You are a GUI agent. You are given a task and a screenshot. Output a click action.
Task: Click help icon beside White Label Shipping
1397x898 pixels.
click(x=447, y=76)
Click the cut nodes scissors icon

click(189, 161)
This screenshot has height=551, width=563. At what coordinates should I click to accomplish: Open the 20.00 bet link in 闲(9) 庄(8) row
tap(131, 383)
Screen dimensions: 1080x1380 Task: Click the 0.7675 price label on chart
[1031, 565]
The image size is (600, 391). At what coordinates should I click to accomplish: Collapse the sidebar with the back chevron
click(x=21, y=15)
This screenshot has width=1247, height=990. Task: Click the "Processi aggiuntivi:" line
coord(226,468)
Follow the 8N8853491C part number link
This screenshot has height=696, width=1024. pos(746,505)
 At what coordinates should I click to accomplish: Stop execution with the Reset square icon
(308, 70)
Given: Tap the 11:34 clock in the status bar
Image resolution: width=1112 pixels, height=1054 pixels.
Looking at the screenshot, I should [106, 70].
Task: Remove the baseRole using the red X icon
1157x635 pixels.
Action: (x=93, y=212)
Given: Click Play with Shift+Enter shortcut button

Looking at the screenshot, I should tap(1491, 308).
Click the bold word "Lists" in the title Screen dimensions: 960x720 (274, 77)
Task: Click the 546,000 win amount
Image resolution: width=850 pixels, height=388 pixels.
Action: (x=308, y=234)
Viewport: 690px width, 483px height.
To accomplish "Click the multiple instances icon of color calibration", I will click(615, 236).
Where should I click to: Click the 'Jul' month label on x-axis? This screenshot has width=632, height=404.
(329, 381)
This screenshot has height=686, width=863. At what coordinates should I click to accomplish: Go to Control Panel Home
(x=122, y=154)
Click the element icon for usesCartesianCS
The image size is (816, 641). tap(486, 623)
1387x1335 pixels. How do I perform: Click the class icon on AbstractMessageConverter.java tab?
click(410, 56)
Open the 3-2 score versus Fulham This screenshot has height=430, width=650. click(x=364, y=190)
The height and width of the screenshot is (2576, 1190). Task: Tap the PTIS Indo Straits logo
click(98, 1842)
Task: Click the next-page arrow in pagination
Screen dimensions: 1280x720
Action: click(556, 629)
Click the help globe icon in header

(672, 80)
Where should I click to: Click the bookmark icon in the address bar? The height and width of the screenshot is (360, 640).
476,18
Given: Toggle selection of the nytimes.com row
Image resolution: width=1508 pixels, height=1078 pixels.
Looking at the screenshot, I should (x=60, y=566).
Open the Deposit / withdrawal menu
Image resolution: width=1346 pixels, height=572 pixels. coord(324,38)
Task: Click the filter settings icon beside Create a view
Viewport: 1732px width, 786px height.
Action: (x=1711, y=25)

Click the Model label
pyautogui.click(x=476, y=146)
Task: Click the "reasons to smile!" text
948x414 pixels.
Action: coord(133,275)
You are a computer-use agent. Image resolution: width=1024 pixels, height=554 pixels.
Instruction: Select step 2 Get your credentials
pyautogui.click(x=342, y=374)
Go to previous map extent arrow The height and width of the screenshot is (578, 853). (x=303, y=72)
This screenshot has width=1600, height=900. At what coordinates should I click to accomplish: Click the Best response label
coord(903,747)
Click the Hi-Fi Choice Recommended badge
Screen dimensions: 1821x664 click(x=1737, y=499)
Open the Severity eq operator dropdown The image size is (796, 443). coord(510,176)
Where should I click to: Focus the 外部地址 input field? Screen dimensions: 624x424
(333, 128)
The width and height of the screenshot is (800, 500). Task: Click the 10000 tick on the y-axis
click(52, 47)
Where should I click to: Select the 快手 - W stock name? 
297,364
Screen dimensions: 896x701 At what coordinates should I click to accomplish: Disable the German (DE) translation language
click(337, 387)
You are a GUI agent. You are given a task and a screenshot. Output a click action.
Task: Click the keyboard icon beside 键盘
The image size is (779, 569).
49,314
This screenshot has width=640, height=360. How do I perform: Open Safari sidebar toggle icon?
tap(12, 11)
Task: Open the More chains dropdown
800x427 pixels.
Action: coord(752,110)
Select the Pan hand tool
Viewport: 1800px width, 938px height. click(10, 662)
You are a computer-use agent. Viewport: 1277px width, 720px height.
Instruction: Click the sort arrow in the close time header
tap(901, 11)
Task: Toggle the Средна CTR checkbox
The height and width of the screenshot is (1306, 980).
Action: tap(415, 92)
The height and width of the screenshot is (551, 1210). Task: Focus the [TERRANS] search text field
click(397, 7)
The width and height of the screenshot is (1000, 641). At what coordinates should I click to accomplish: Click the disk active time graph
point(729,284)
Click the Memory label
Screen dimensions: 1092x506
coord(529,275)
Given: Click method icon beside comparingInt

● **PROBLEM**
The records above should be restated exactly, line for line.

● **REPLY**
You are a GUI agent. You are given a task and a screenshot. Output a click action.
Task: Click help icon beside White Label Shipping
1397x898 pixels.
click(x=447, y=76)
Click the cut nodes scissors icon

click(189, 161)
This screenshot has height=551, width=563. At what coordinates should I click to accomplish: Open the 20.00 bet link in 闲(9) 庄(8) row
tap(131, 383)
Screen dimensions: 1080x1380 Task: Click the 0.7675 price label on chart
[1031, 565]
The image size is (600, 391). At what coordinates should I click to accomplish: Collapse the sidebar with the back chevron
click(x=21, y=15)
This screenshot has width=1247, height=990. Task: Click the "Processi aggiuntivi:" line
coord(226,468)
Follow the 8N8853491C part number link
This screenshot has height=696, width=1024. pos(746,505)
 At what coordinates should I click to accomplish: Stop execution with the Reset square icon
(308, 70)
Given: Tap the 11:34 clock in the status bar
Image resolution: width=1112 pixels, height=1054 pixels.
Looking at the screenshot, I should [106, 70].
Task: Remove the baseRole using the red X icon
1157x635 pixels.
Action: (x=93, y=212)
Given: Click Play with Shift+Enter shortcut button

Looking at the screenshot, I should tap(1491, 308).
Click the bold word "Lists" in the title Screen dimensions: 960x720 (274, 77)
Task: Click the 546,000 win amount
Image resolution: width=850 pixels, height=388 pixels.
Action: (x=308, y=234)
Viewport: 690px width, 483px height.
To accomplish "Click the multiple instances icon of color calibration", I will click(615, 236).
Where should I click to: Click the 'Jul' month label on x-axis? This screenshot has width=632, height=404.
(329, 381)
This screenshot has height=686, width=863. At what coordinates should I click to accomplish: Go to Control Panel Home
(x=122, y=154)
Click the element icon for usesCartesianCS
The image size is (816, 641). tap(486, 623)
1387x1335 pixels. How do I perform: Click the class icon on AbstractMessageConverter.java tab?
click(410, 56)
Open the 3-2 score versus Fulham This screenshot has height=430, width=650. click(x=364, y=190)
The height and width of the screenshot is (2576, 1190). Task: Tap the PTIS Indo Straits logo
click(98, 1842)
Task: Click the next-page arrow in pagination
Screen dimensions: 1280x720
Action: click(556, 629)
Click the help globe icon in header

(672, 80)
Where should I click to: Click the bookmark icon in the address bar? The height and width of the screenshot is (360, 640).
476,18
Given: Toggle selection of the nytimes.com row
Image resolution: width=1508 pixels, height=1078 pixels.
Looking at the screenshot, I should (x=60, y=566).
Open the Deposit / withdrawal menu
Image resolution: width=1346 pixels, height=572 pixels. coord(324,38)
Task: Click the filter settings icon beside Create a view
Viewport: 1732px width, 786px height.
Action: (x=1711, y=25)

Click the Model label
pyautogui.click(x=476, y=146)
Task: Click the "reasons to smile!" text
948x414 pixels.
Action: coord(133,275)
You are a computer-use agent. Image resolution: width=1024 pixels, height=554 pixels.
Instruction: Select step 2 Get your credentials
pyautogui.click(x=342, y=374)
Go to previous map extent arrow The height and width of the screenshot is (578, 853). (x=303, y=72)
This screenshot has width=1600, height=900. At what coordinates should I click to accomplish: Click the Best response label
coord(903,747)
Click the Hi-Fi Choice Recommended badge
Screen dimensions: 1821x664 click(x=1737, y=499)
Open the Severity eq operator dropdown The image size is (796, 443). coord(510,176)
Where should I click to: Focus the 外部地址 input field? Screen dimensions: 624x424
(333, 128)
The width and height of the screenshot is (800, 500). Task: Click the 10000 tick on the y-axis
click(52, 47)
Where should I click to: Select the 快手 - W stock name? 
297,364
Screen dimensions: 896x701 At what coordinates should I click to accomplish: Disable the German (DE) translation language
click(337, 387)
You are a GUI agent. You are given a task and a screenshot. Output a click action.
Task: Click the keyboard icon beside 键盘
The image size is (779, 569).
49,314
This screenshot has width=640, height=360. How do I perform: Open Safari sidebar toggle icon?
tap(12, 11)
Task: Open the More chains dropdown
800x427 pixels.
Action: coord(752,110)
Select the Pan hand tool
Viewport: 1800px width, 938px height. click(10, 662)
You are a computer-use agent. Viewport: 1277px width, 720px height.
Instruction: Click the sort arrow in the close time header
tap(901, 11)
Task: Toggle the Средна CTR checkbox
The height and width of the screenshot is (1306, 980).
Action: tap(415, 92)
The height and width of the screenshot is (551, 1210). Task: Focus the [TERRANS] search text field
click(397, 7)
The width and height of the screenshot is (1000, 641). At what coordinates should I click to accomplish: Click the disk active time graph
point(729,284)
Click the Memory label
Screen dimensions: 1092x506
coord(529,275)
Given: Click method icon beside comparingInt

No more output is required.